§ DATA
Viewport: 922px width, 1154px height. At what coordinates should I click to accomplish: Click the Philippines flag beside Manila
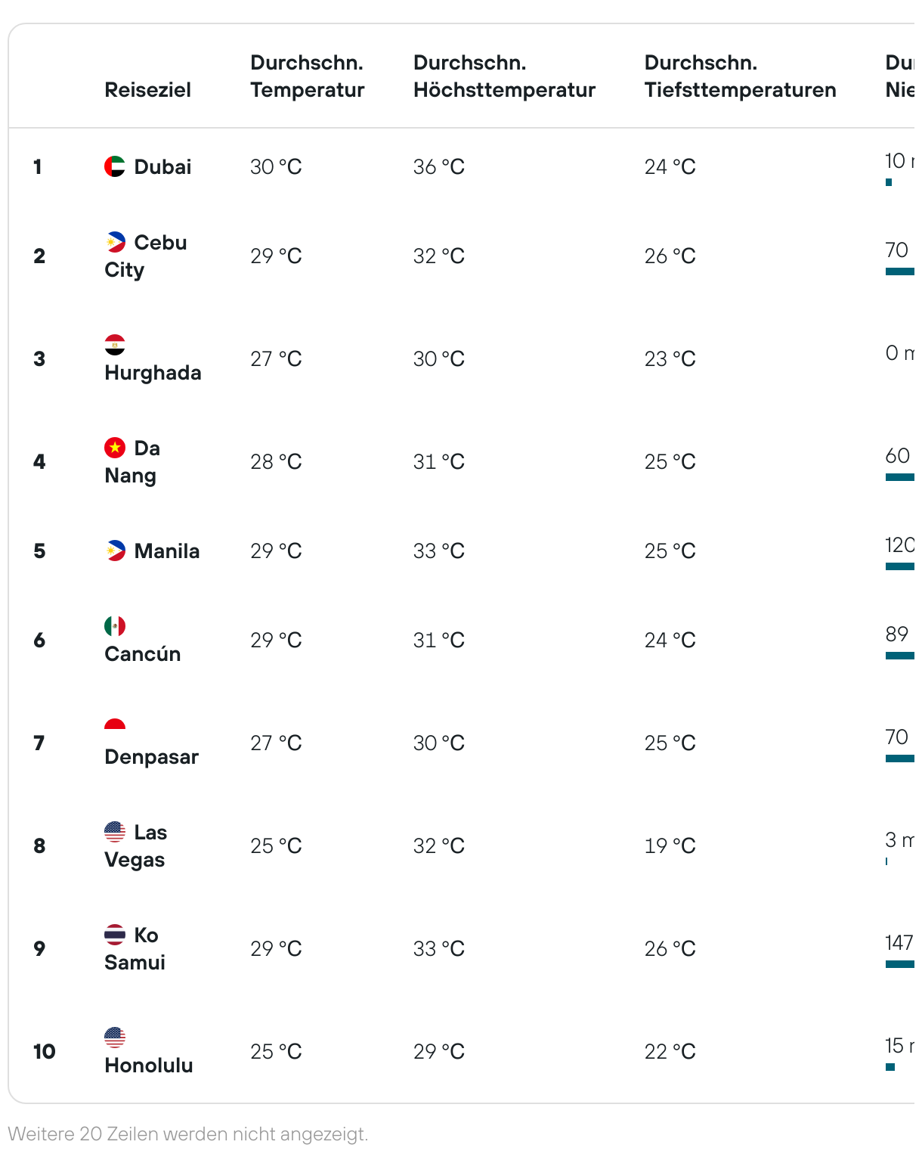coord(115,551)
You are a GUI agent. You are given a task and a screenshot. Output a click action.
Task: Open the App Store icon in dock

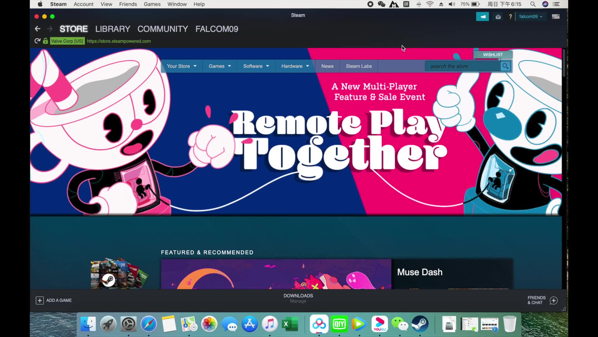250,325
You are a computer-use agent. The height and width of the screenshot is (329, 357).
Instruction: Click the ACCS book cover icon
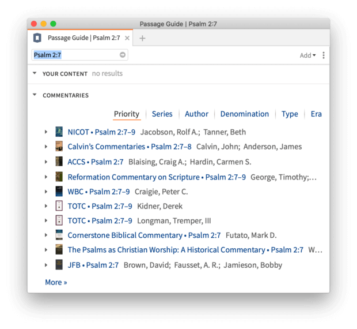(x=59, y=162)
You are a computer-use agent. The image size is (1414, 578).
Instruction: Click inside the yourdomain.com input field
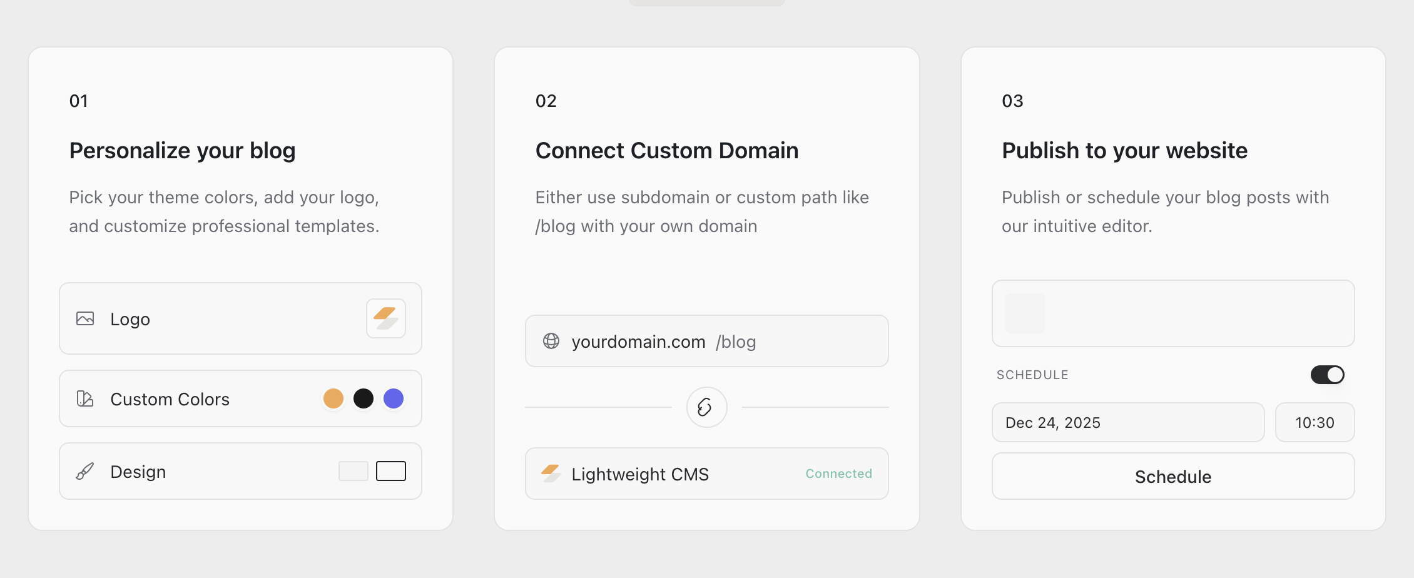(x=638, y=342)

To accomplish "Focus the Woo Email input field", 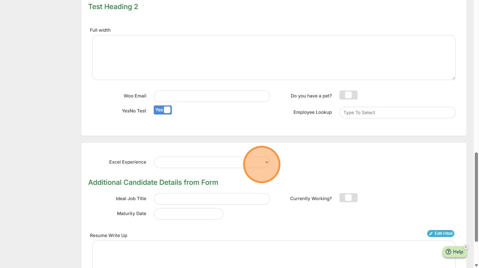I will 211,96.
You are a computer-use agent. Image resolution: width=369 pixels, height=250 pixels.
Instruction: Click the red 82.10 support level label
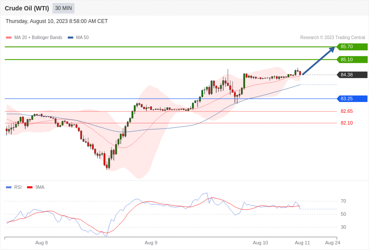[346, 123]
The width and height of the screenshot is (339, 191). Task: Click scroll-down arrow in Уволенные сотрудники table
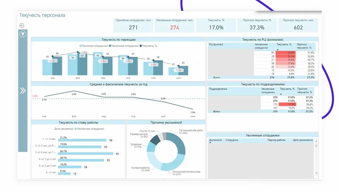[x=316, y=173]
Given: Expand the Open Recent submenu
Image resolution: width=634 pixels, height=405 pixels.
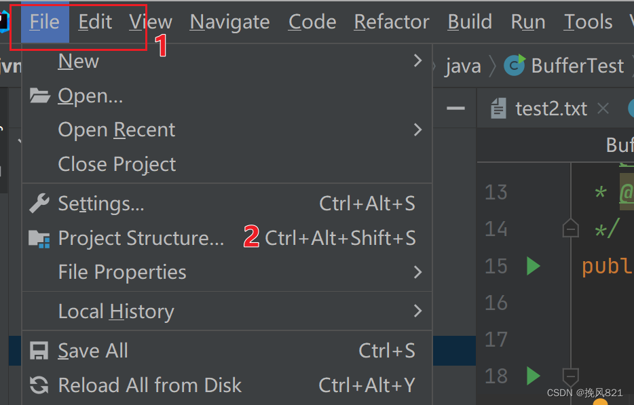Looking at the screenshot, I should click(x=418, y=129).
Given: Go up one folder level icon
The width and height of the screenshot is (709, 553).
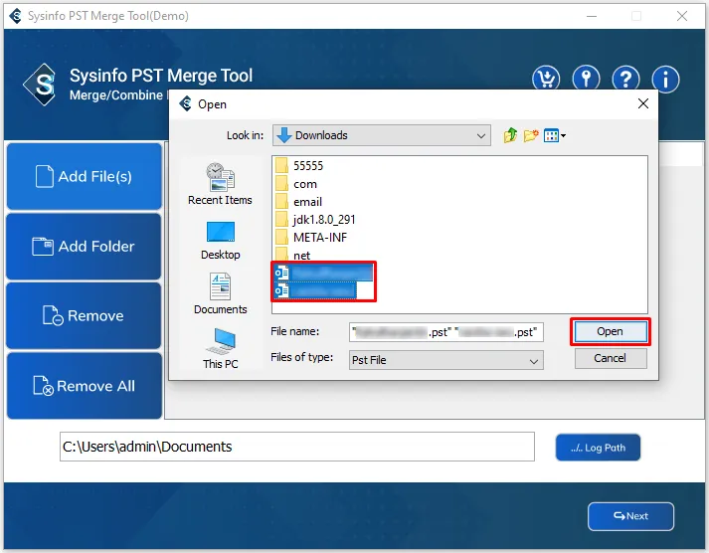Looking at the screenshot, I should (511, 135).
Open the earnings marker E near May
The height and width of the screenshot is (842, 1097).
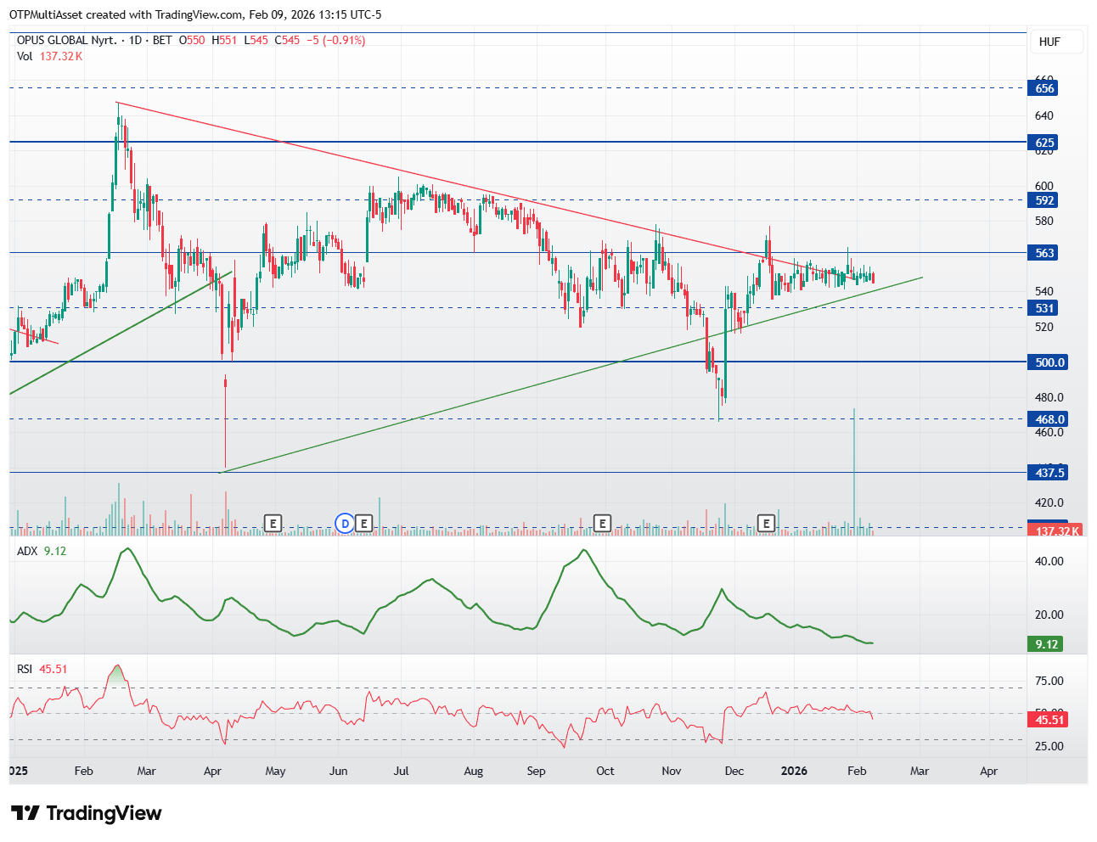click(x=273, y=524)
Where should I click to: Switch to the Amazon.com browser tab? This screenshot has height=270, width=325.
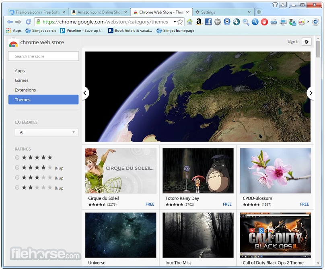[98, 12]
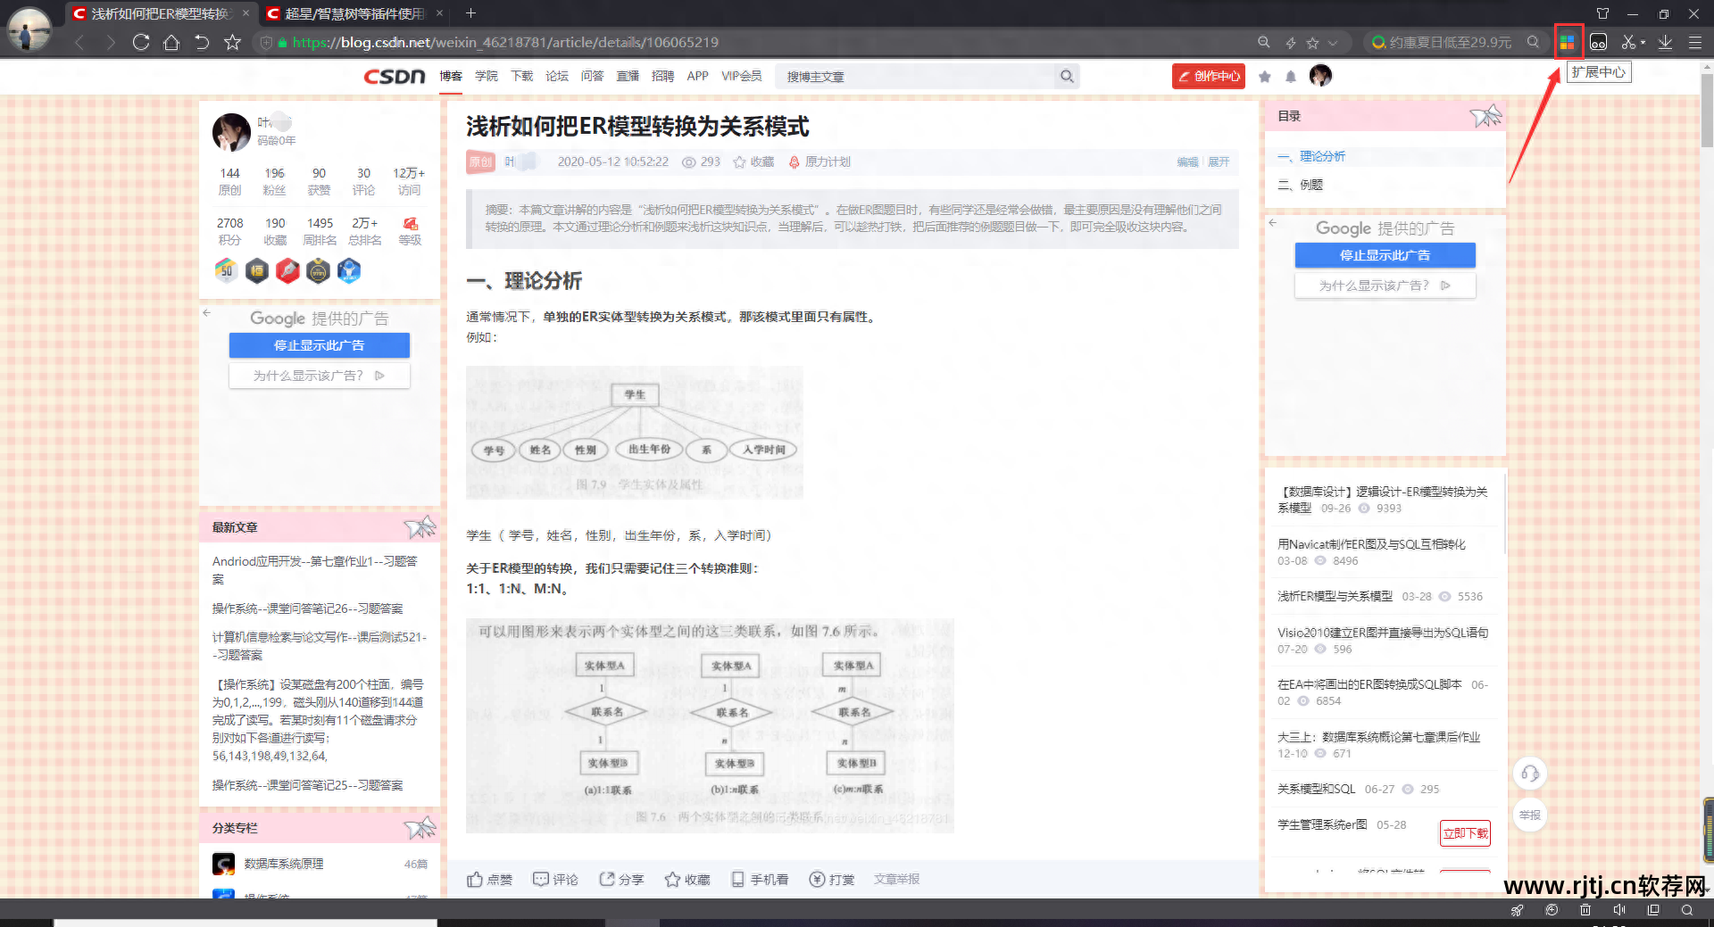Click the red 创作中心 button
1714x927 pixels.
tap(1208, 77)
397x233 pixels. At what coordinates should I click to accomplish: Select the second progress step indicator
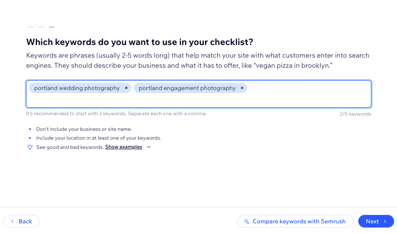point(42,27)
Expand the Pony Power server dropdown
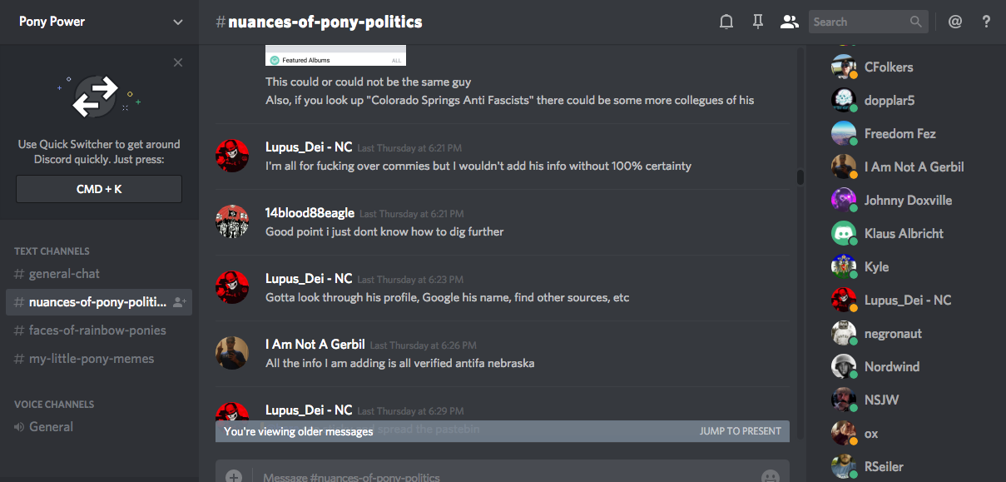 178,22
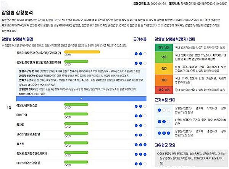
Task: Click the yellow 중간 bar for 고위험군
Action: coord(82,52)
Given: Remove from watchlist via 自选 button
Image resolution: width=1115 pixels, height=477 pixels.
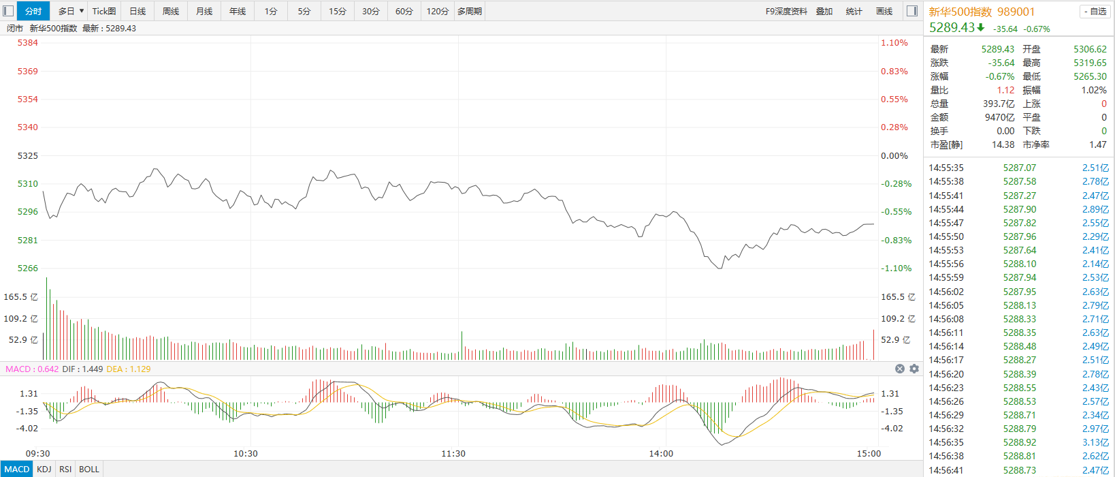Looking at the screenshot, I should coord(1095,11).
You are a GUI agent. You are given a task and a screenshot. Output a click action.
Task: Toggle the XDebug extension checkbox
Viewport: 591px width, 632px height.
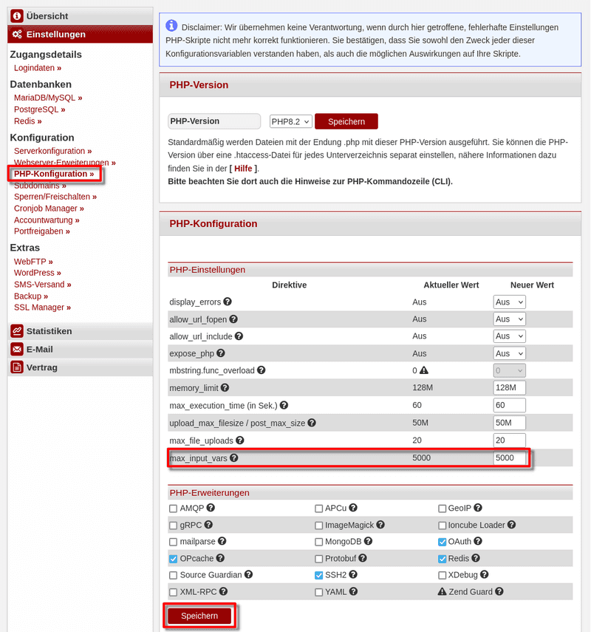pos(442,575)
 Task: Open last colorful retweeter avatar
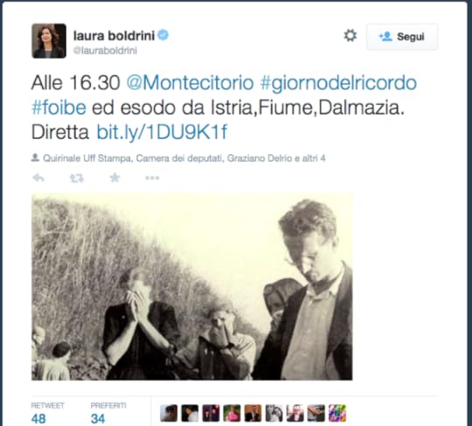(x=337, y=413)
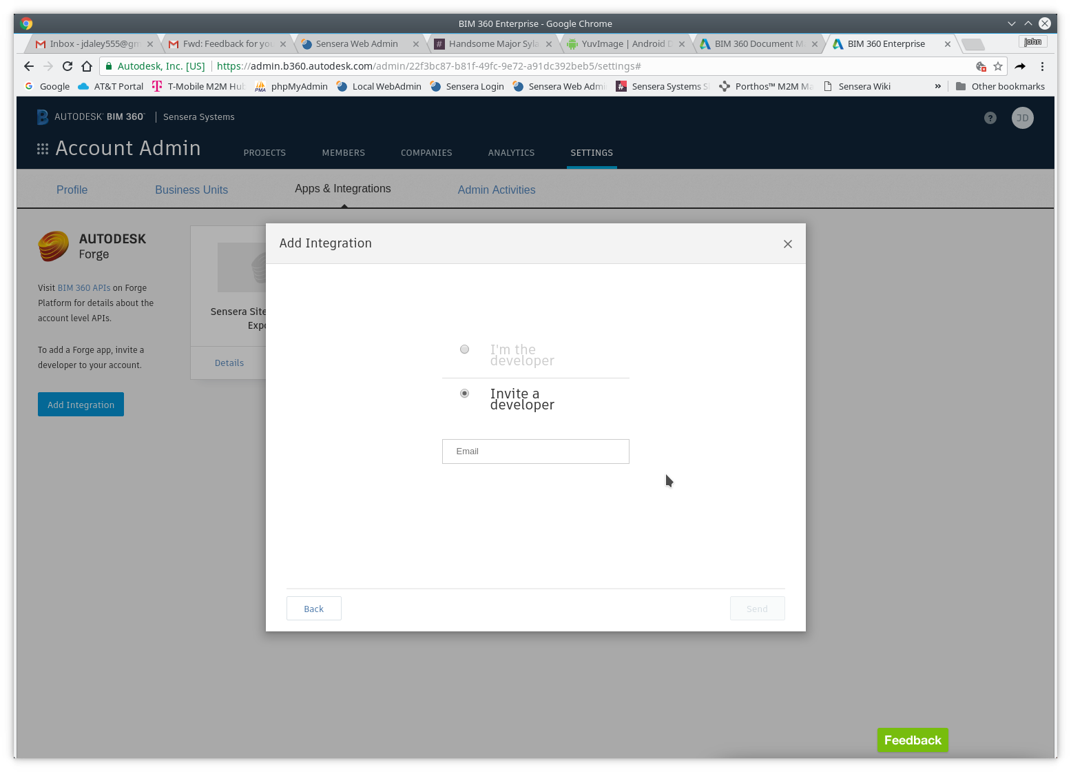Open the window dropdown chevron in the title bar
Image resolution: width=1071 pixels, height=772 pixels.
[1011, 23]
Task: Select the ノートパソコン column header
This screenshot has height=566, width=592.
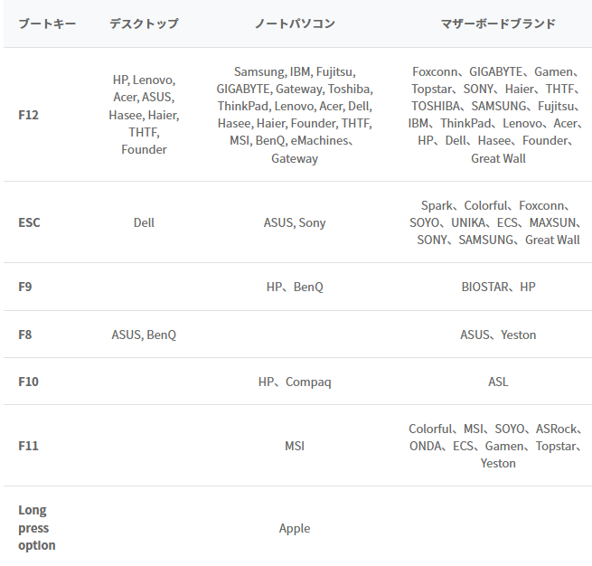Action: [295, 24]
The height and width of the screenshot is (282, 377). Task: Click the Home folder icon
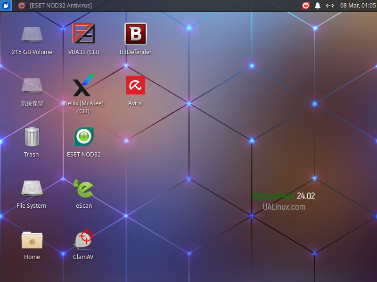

§ WORK REQUIRED
Leave every picture out and print exactly the lines from the one that contains "Open the earnings marker E near May" through the last line of the material above.

§ TASK RESPONSE
Open the earnings marker E near May
The height and width of the screenshot is (842, 1097).
click(x=273, y=524)
Where should I click to: Switch to the Amazon.com browser tab? This screenshot has height=270, width=325.
[98, 12]
Click the red 创作中心 button
1714x927 pixels.
tap(1208, 77)
397x233 pixels. At what coordinates should I click to accomplish: Select the second progress step indicator
point(42,27)
Expand the Pony Power server dropdown
 178,22
Task: Click the yellow 중간 bar for 고위험군
Action: coord(82,52)
Given: Remove from watchlist via 自选 button
Image resolution: width=1115 pixels, height=477 pixels.
Looking at the screenshot, I should coord(1095,11).
You are a GUI agent. You are given a task and a screenshot. Output a click action.
Task: Toggle the XDebug extension checkbox
Viewport: 591px width, 632px height.
pos(442,575)
 Task: Open last colorful retweeter avatar
(x=337, y=413)
Open the window dropdown chevron in the title bar
Image resolution: width=1071 pixels, height=772 pixels.
[1011, 23]
Task: Select the ノートパソコン column header
This screenshot has height=566, width=592.
Action: [295, 24]
The height and width of the screenshot is (282, 377). Task: Click the Home folder icon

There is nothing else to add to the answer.